= Kurt Vogel (historian) =

German historian of mathematics (1888–1985)

Kurt Vogel (30 September 1888 – 27 October 1985) was a German historian of mathematics.

== Life and work ==
Vogel was born in Altdorf bei Nürnberg to Johann Georg Vogel and Ehefrau Maria. He attended school in Bayreuth, Schwabach, and Ansbach. From 1907 to 1911, he studied mathematics and physics with Max Noether, Paul Gordan, and Erhard Schmidt in Erlangen, and with Felix Klein, David Hilbert, and Otto Toeplitz in Göttingen. He passed his examination to become a schoolteacher in 1911, then served as an army officer from 1913 to 1920 before taking a teaching post in Munich.
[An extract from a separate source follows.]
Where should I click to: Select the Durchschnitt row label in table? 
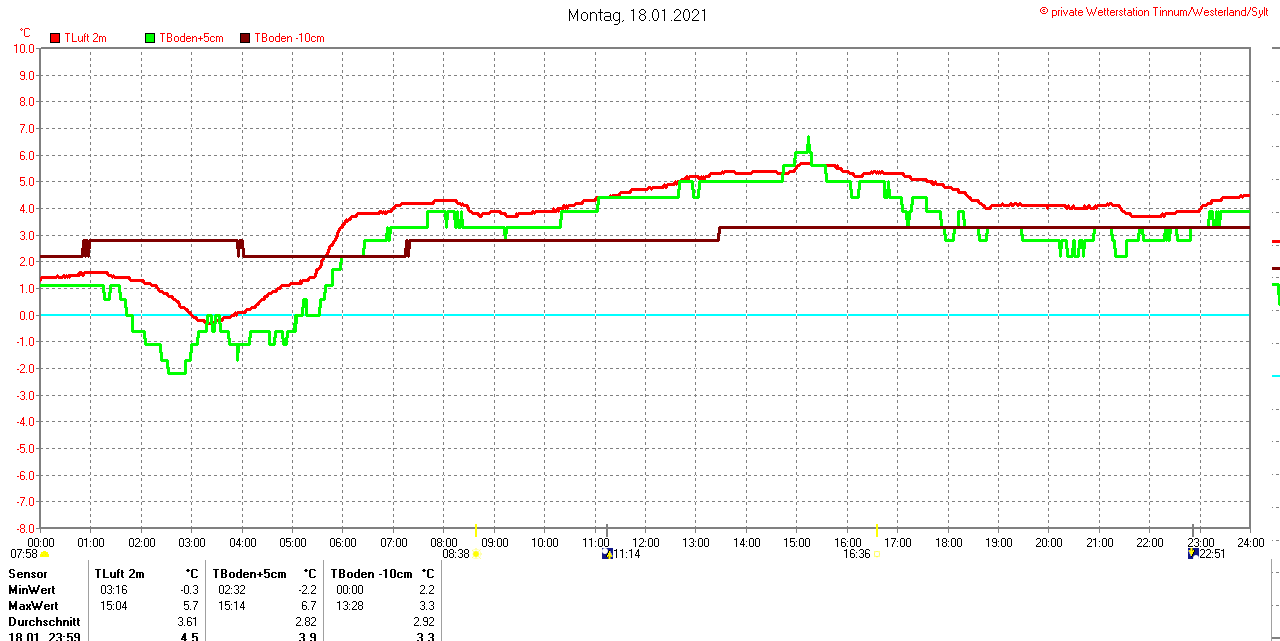coord(43,622)

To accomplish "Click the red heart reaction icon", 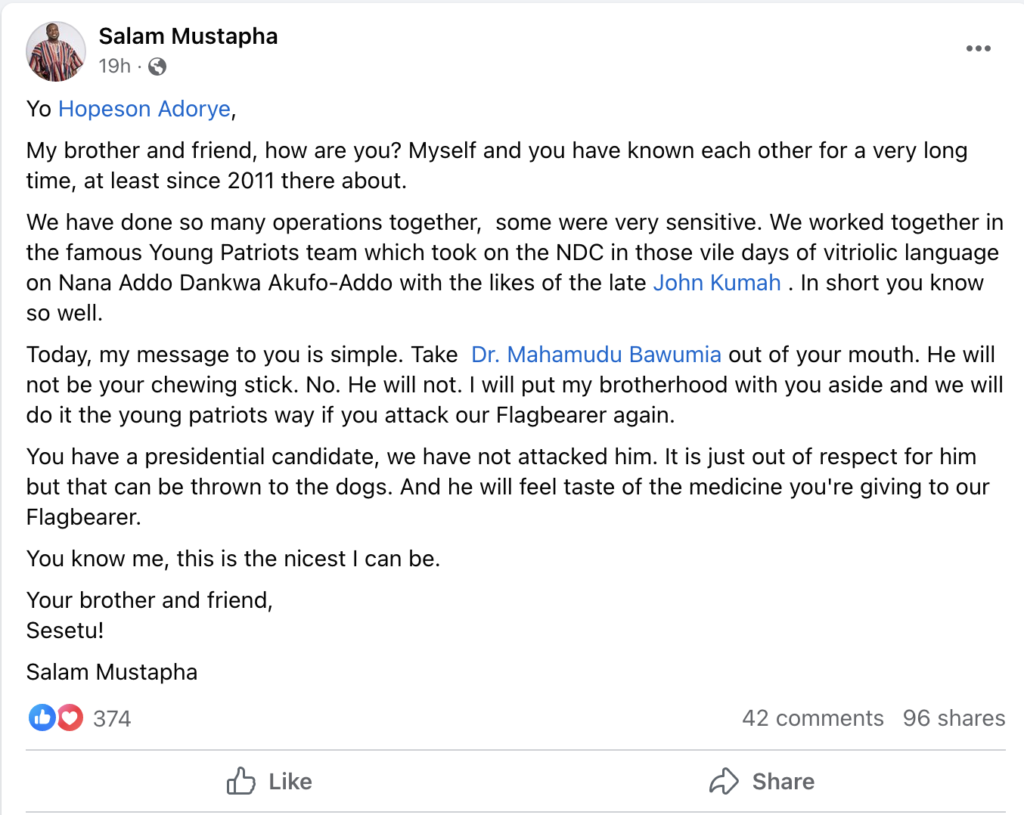I will [69, 717].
In 1940, Vogel was appointed to a professorship at the Ludwig-Maximilians-Universität München, where he spent the remainder of his career. He studied a variety of mathematical texts from Babylonian, Egyptian, Greek, and Chinese scholars, such as the Rhind Mathematical Papyrus. Self-taught in several ancient languages, Vogel produced German translations of al-Khwarizmi's On the Calculation with Hindu Numerals (from the Latin translation, Algoritmi de numero Indorum), and the Chinese treatise The Nine Chapters on the Mathematical Art. Vogel officially retired from his post in 1963, but founded and led the university's Institute for the History of Natural Science and Mathematics until 1970.

In 1969, he was awarded the George Sarton Medal for his contributions to the history of science.